__Given instruction__: Rewrite the material below, replacing "Wind" with "Rainfall" and leaving everything else unchanged.

[Start Records provided]

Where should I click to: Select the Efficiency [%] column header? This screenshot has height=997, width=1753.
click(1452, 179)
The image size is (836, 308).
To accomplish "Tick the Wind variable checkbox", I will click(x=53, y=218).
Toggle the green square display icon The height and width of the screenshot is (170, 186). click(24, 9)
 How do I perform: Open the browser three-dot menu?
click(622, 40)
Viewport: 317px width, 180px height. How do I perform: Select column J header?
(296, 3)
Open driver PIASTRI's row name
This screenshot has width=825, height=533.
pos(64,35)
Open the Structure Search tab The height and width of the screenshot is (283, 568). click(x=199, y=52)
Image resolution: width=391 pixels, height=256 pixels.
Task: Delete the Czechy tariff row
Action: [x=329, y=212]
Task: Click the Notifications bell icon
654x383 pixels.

[End Records provided]

__Response to this exercise__:
Where should I click to: Select the Efficiency [%] column header? This screenshot has height=997, width=1753.
click(1452, 179)
The image size is (836, 308).
To accomplish "Tick the Rainfall variable checkbox", I will click(x=53, y=218).
Toggle the green square display icon The height and width of the screenshot is (170, 186). click(24, 9)
 How do I perform: Open the browser three-dot menu?
click(622, 40)
Viewport: 317px width, 180px height. How do I perform: Select column J header?
(296, 3)
Open driver PIASTRI's row name
This screenshot has width=825, height=533.
pos(64,35)
Open the Structure Search tab The height and width of the screenshot is (283, 568). click(x=199, y=52)
Image resolution: width=391 pixels, height=256 pixels.
Task: Delete the Czechy tariff row
Action: [x=329, y=212]
Task: Click the Notifications bell icon
654x383 pixels.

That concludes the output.